Outback Safari Part 1

In Australia, I live about 90 minutes south of Red Deer country. With the original stock arriving in the 1870s, Red Deer have successful populated much of the Brisbane and Mary Valley region, talk about dealing with climate change! Australia carries six species of deer, with Red, Fallow and Sambar being the most prolific. Talking about our next deer hunt with good friend Tim, he had managed to take a Red Stag, and wanted a Fallow, which meant a trip South.

Getting better

While the Fallow range starts about two hours’ drive south, the further South you go the better they get, and as they are available on both public and private land, there are lots of opportunities. As luck would have it, we received an invite to hunt a Fallow Deer hotspot, about nine hours South, so it was just a matter of making things happen.

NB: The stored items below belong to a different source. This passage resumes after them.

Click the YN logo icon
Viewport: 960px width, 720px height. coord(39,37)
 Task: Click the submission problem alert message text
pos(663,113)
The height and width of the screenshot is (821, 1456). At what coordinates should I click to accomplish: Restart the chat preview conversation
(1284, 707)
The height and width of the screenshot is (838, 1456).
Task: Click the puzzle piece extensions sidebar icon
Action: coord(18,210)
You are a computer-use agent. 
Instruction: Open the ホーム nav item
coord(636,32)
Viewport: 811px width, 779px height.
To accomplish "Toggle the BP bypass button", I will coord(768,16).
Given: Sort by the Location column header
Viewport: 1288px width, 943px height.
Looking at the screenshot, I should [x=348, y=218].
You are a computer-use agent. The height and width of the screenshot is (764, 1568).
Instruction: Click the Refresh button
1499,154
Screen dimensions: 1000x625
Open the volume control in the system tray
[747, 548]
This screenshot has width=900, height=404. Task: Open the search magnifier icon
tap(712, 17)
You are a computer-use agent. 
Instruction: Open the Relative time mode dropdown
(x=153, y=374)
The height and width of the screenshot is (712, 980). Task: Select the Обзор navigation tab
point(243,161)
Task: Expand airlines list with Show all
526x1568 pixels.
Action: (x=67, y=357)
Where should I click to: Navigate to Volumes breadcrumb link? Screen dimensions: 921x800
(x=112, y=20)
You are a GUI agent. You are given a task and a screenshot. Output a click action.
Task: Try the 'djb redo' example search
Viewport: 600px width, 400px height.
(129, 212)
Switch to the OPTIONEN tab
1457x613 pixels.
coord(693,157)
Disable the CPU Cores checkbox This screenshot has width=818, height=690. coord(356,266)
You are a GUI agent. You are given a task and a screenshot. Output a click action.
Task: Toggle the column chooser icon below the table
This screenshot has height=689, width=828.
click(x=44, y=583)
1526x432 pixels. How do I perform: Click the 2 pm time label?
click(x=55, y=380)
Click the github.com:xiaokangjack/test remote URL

When it comes to hunting, I prefer a road trip and with that in mind, I suggested to Tim that as we were going for three days, why not go for 10 and make it a real road trip safari. With that much time to hunt, we could focus on the trifecta; wild deer, pig and goat. In essence, getting all three species, a bit like your British Macnab Challenge, where you have to get a Red Deer, salmon and brace of Grouse within a certain time. Over the last 10 years, I’d only managed the trifecta three times in a calendar year, and I was keen to try again.

 

Forward thinking

We were lucky enough to know where to find all three in one location, we did have some knowledge, experience and good contacts, so we mapped out a 2500-kilometre road trip that would put us in good stead to take all three. About six weeks later, it was time to hit the road and, leaving late on Friday night, we headed west over the Great Dividing Range, then South through the New England region.

Arriving in the small town of Murrurundi, in the Upper Hunter region, we made our introductions to the property contact, then headed to the hunting block. It was midwinter, which meant that it was cold, with below zero night time temperatures. Thankfully, Tim and I had access to a hunting hut, so the camping gear stayed in the truck until later in the week. It’s always a good sign when you hunt a new block, and you immediately see your quarry, it tends to settle the nerves and give you some focus. So, while standing in the open kitchen area of the hut we glassed about 30 Fallow and thought about our approach.

We decided to leave the obvious, and head into the scrub-covered hills, so as to learn a little about the place. All told, it was a good three hours of pushing up hill through, at times, very thick scrub. It certainly got the blood flowing and when we eventually left the cover and started moving into more open pasture we stopped, had a bite to eat and started glassing. Our exploration on that first Saturday would lead us into gully country, almost in constant shade with plenty of deer, and native wildlife signs.

 

Further up

Moving further up and into the gully, we spotted a very large, low rub on a tree and thought, we may have wandered into the domain of a resident mountain Boar. However, on closer inspection, we surmised the Boar was probably a Wombat marking his territory and having a good scratch at the same time. Heading a little further up, we reached a small plateau and decided it was time to turn downhill. The natural contours, and prevailing wind pushed us towards a dam, and off to our right in the tree line were a couple of Fallow. Throughout the day we had spotted them, though none had offered a reasonable shot, either being a little far away, or a little too fleet of hoof.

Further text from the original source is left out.